(Entries for locating words and elements)
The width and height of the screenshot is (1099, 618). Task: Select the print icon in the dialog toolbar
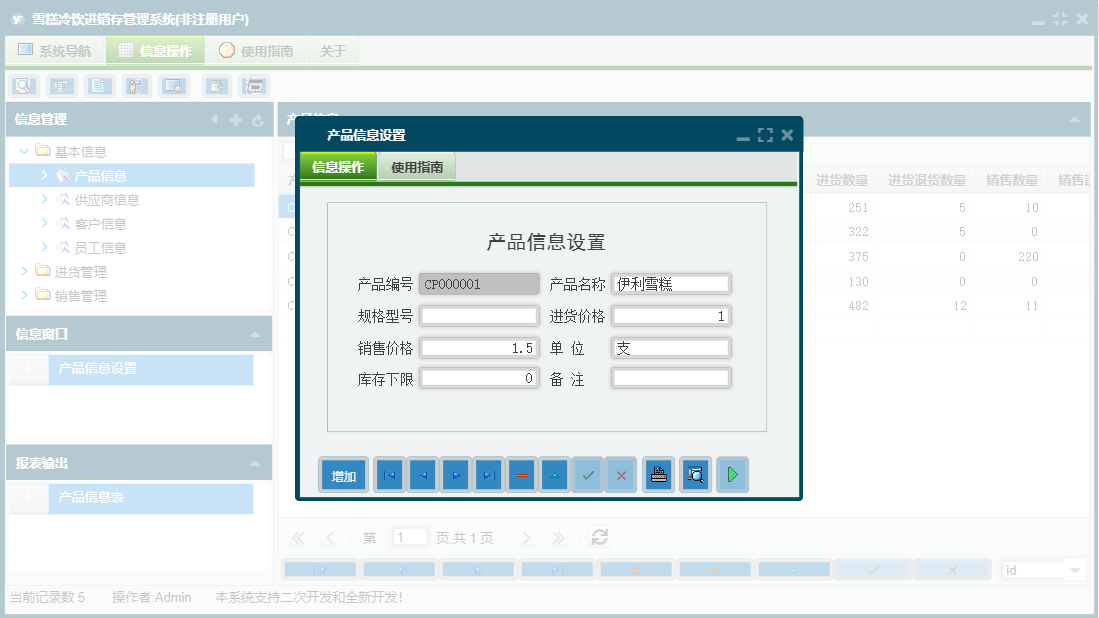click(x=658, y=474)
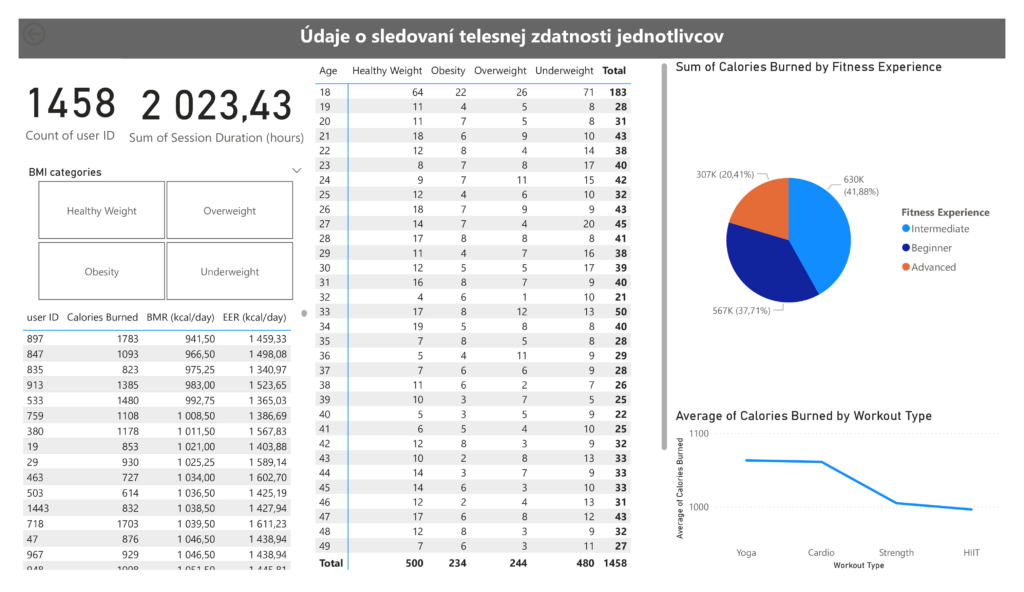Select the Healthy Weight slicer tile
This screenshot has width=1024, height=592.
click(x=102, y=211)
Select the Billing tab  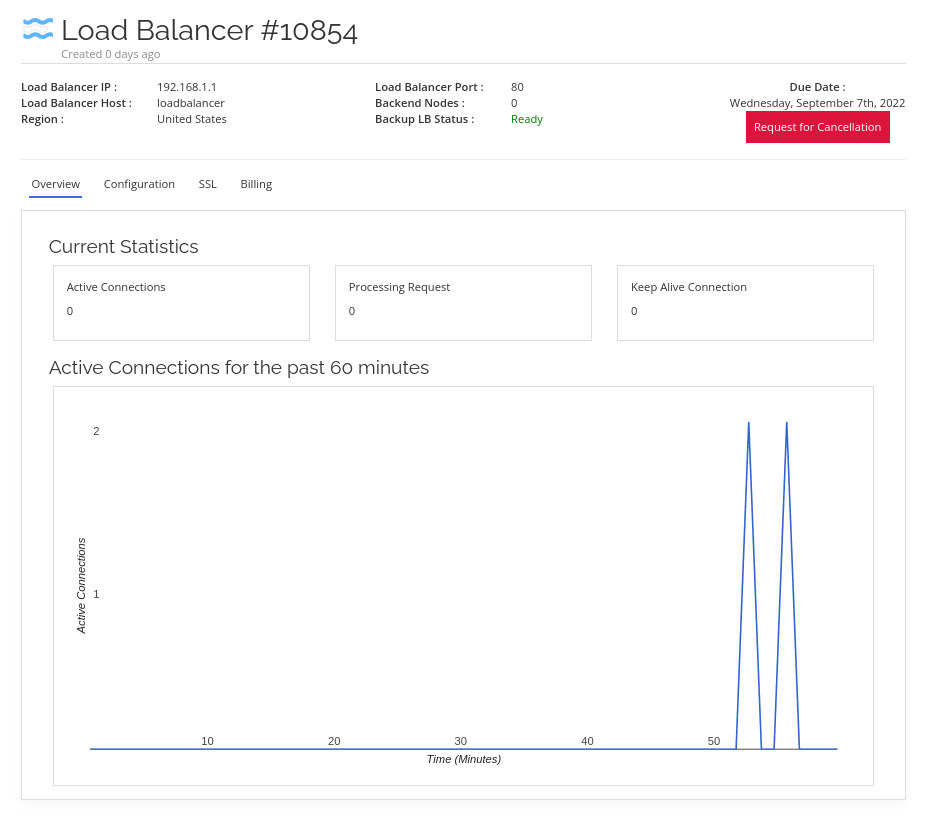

§ What the task asks: Copy every entry above word for word, leaving out the pictures.

§ Solution for this exercise:
The width and height of the screenshot is (1099, 618). Task: Select the print icon in the dialog toolbar
click(x=658, y=474)
Select the Healthy Weight slicer tile
This screenshot has width=1024, height=592.
click(x=102, y=211)
Select the Billing tab  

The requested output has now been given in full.